A brilliant Covert-One novel from 'the real Titan of the genre' GQ
Yuri Danko, an officer in the medical division of Russia's security service, is murdered in a spray of assassin's bullets. Now Covert-One's Jon Smith has Danko's classified papers, and he's unearthed a terrifying global conspiracy. A Serb terrorist has been despatched from Russia to smuggle hazardous vials of a deadly bacteria into the United States. His mission: to deliver them to an unknown US government agent. Then both men are murdered, and the deadly bacteria is stolen...It's up to Lt Col. Smith to find the madman who possesses it, before he holds a defenseless world hostage with the power to render the human race extinct.
Ludlum continues to imitate his imitators in his second Covert-One biotech thriller (after The Hades Factor), this time with coauthor Shelby (Days of Drums, etc.). Medical researcher and sometime spy Lt. Col. Jonathan Smith aided by CIA agent Randi Russell, British operative Peter Howell and ultrasecret spymaster Nathaniel Klein faces another villainous plot to unleash a deadly disease on an unsuspecting populace. Retired from the Army Medical Research Unit for Infectious Diseases after the death of his fianc e, Smith heads to Venice to meet a Russian scientist who is killed by Sicilian mercenaries before he can warn Smith that a sample of smallpox is about to be stolen from a Russian bioresearch facility.
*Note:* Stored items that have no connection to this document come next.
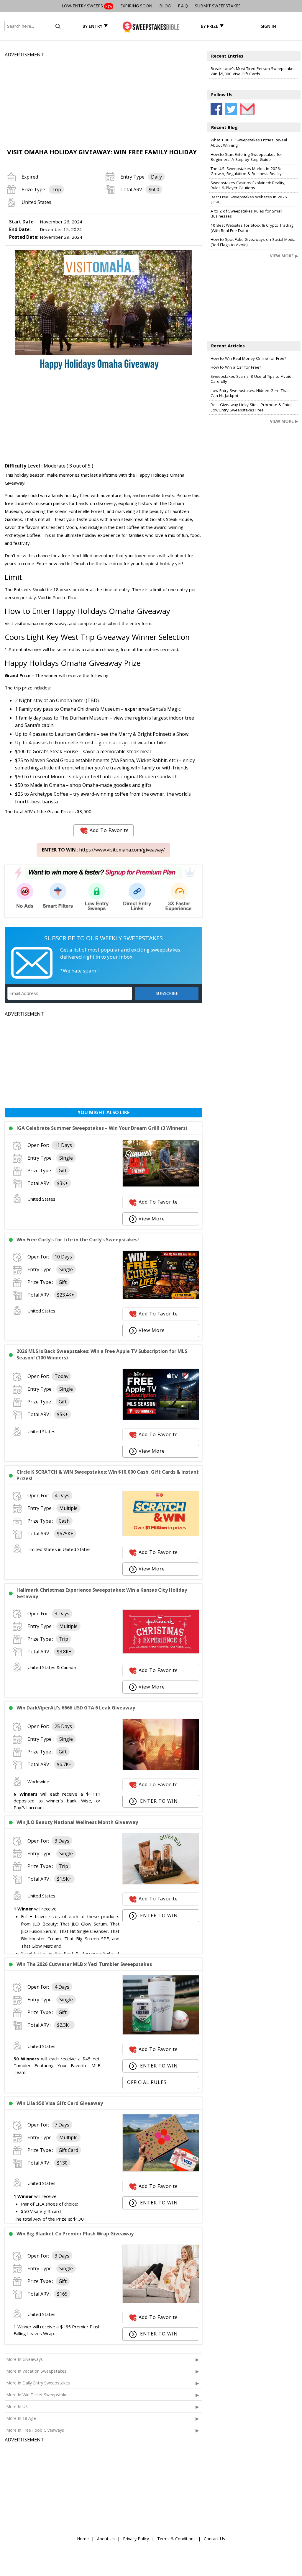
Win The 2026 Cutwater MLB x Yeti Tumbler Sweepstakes (84, 1964)
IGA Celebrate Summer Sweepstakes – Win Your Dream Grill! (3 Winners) (102, 1128)
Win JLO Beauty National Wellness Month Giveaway (77, 1822)
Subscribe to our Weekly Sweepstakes (103, 938)
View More (152, 1218)
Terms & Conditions (176, 2538)
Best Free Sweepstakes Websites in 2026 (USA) (249, 199)
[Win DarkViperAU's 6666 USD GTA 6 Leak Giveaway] (160, 1768)
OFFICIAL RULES (147, 2082)
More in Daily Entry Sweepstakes (38, 2383)
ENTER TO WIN (158, 1801)
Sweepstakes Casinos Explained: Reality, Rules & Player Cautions (248, 185)
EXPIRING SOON (136, 6)
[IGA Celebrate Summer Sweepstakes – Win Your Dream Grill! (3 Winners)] (160, 1185)
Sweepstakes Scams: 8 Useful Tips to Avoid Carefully (251, 379)
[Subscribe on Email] (246, 109)
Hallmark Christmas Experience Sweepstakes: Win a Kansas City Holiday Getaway (102, 1593)
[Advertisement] (103, 100)
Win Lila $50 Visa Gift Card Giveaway (60, 2103)
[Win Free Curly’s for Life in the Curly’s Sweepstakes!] (160, 1297)
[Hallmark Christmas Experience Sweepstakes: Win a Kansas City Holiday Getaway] (160, 1652)
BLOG (165, 6)
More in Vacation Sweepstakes (36, 2371)
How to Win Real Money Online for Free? (248, 358)
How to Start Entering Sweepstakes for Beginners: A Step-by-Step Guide (246, 157)
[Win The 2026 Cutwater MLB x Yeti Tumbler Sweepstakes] (160, 2033)
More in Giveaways (24, 2359)
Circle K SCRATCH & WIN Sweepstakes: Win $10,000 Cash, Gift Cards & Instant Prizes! (108, 1475)
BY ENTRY (92, 26)
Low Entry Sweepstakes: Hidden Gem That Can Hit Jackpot (250, 393)
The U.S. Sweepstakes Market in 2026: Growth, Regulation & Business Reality (246, 171)
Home (83, 2538)
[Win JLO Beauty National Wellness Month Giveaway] (160, 1882)
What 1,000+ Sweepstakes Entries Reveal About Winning (249, 142)
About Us (106, 2538)
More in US (17, 2406)
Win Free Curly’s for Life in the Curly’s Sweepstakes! (78, 1239)
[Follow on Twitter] (231, 109)
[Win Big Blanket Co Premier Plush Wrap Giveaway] (160, 2301)
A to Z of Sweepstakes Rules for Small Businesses (246, 213)
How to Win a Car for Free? (236, 367)
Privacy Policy (136, 2538)
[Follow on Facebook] (216, 109)
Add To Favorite (109, 830)
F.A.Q (183, 6)
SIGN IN (268, 26)
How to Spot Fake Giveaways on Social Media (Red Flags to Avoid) (253, 242)
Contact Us (214, 2538)
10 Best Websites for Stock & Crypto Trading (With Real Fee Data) (252, 228)
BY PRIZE (209, 26)
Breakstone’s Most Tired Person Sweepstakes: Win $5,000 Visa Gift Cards (253, 71)
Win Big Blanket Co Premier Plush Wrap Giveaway (75, 2233)
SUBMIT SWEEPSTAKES (218, 6)
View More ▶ (284, 256)
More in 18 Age (21, 2418)
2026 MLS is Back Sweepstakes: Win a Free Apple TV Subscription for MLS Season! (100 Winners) (102, 1354)
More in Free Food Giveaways (35, 2430)
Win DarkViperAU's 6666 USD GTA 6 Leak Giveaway (76, 1707)
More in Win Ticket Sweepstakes (38, 2394)
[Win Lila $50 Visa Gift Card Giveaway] (160, 2170)
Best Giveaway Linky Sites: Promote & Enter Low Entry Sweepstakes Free (251, 407)
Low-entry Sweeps (87, 6)
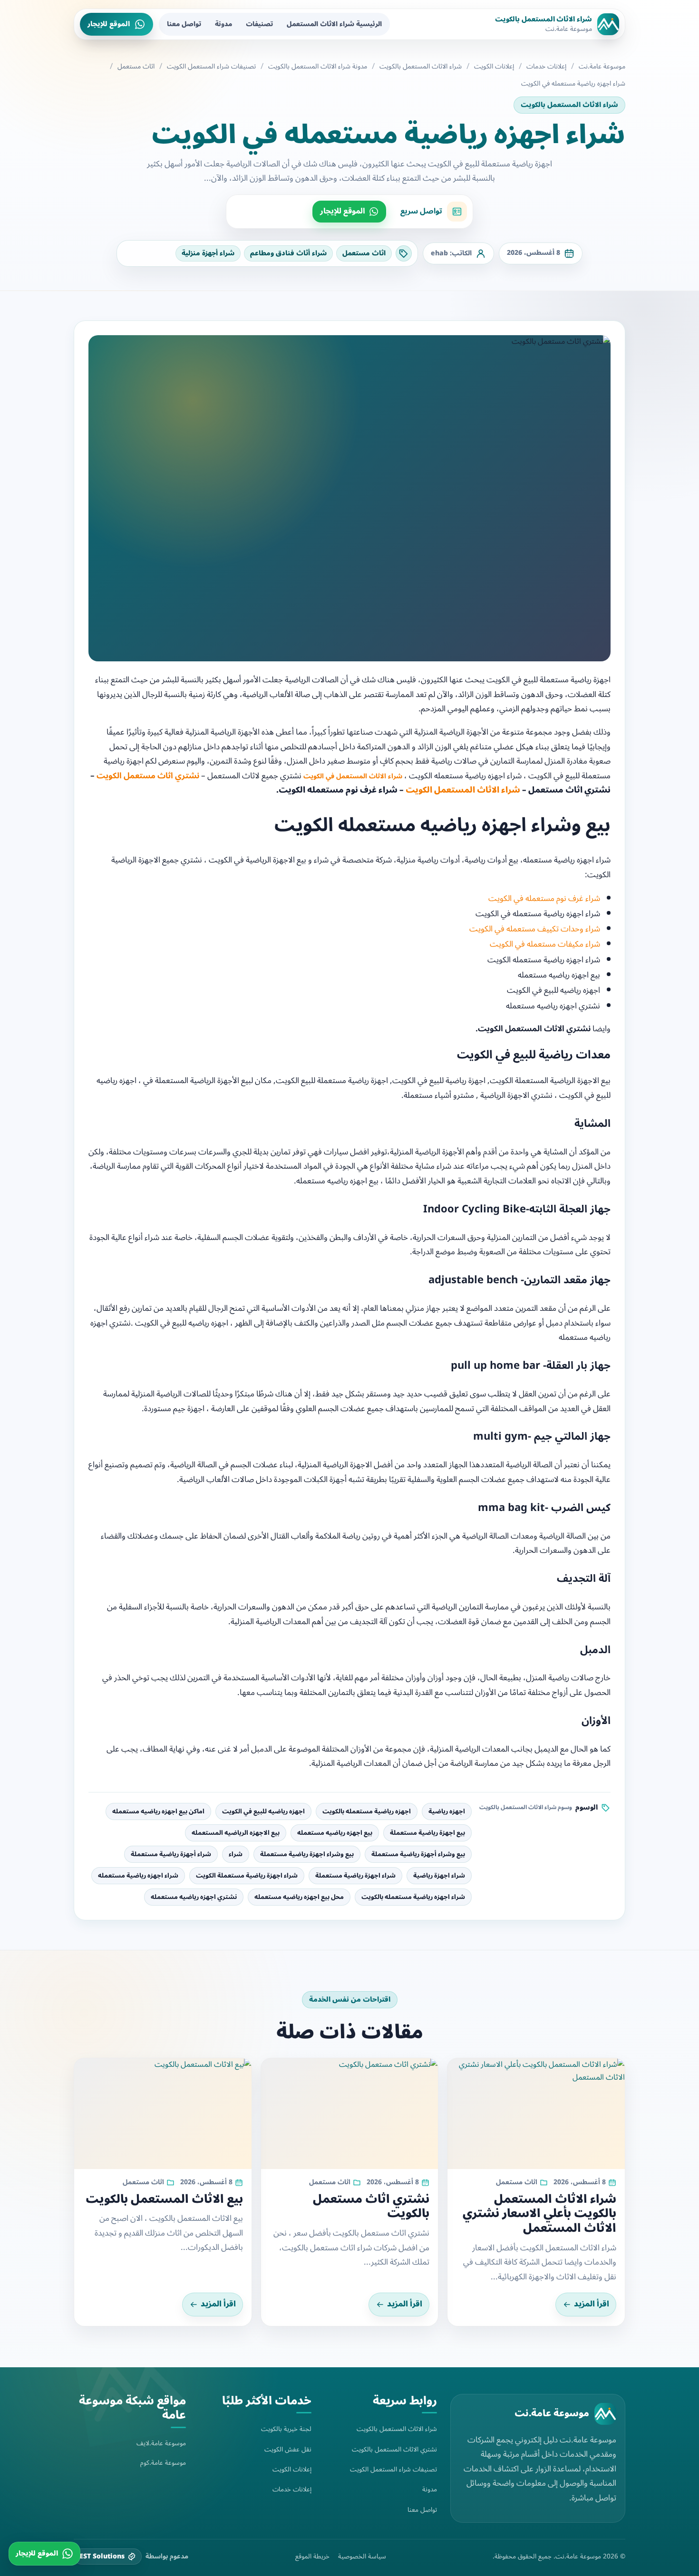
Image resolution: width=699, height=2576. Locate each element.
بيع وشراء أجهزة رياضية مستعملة (418, 1854)
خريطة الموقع (312, 2556)
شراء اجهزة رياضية (439, 1875)
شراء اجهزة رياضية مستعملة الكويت (247, 1875)
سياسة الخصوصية (362, 2556)
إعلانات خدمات (546, 66)
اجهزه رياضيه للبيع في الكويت (263, 1811)
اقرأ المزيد (591, 2304)
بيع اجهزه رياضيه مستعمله (334, 1833)
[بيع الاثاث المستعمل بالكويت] (163, 2113)
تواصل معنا (184, 24)
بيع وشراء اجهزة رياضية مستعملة (307, 1854)
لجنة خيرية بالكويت (286, 2429)
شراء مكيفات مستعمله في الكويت (545, 944)
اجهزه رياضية (446, 1811)
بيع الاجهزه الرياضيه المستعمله (236, 1833)
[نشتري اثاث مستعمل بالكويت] (349, 2113)
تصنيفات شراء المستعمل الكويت (211, 66)
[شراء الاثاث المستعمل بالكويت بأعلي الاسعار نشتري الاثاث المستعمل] (536, 2113)
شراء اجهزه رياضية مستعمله (138, 1875)
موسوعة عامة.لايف (161, 2443)
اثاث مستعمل (136, 66)
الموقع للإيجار (108, 24)
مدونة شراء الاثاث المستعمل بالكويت (317, 66)
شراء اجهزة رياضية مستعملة (355, 1875)
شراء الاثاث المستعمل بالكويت (420, 66)
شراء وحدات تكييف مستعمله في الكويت (534, 929)
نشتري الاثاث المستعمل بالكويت (394, 2449)
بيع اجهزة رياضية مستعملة (427, 1833)
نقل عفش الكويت (287, 2449)
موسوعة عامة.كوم (163, 2462)
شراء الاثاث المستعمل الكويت (463, 790)
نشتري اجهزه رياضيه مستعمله (194, 1897)
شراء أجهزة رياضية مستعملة (171, 1854)
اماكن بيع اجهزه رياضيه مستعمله (158, 1811)
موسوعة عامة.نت (602, 66)
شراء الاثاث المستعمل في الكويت (352, 776)
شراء (236, 1854)
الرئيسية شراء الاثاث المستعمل (334, 24)
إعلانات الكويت (494, 66)
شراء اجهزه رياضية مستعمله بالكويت (413, 1897)
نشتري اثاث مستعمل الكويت (148, 775)
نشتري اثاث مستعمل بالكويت (371, 2206)
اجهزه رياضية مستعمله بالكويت (366, 1811)
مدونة (223, 24)
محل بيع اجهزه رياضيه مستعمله (299, 1897)
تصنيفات (259, 24)
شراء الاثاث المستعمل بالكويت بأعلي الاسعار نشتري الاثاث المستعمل (539, 2213)
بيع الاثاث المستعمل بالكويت (164, 2199)
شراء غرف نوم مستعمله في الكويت (544, 898)
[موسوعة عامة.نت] (605, 2414)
Up against a global military-corporate conspiracy with moles at NASA, the Pentagon and the KGB, Smith follows the smallpox across the Atlantic to Houston Mission Control and beyond. The cinematic chase through changing landscapes and mounting body count gives the book its rapid pace, while insider politics, tradecraft and technical wizardry lend an extra kick. Boilerplate dialogue ("The hit came down as arranged. But there was an unexpected development. I'm expecting an update shortly") and movie logic (after ordering the space shuttle to land in Nevada with the most virulent smallpox strain ever and several dead astronauts aboard, the president hops Air Force One to go meet it) show Ludlum may leverage his brand name, but no longer delivers the complex situations that earned him his reputation as a premier writer of international intrigue. National advertising.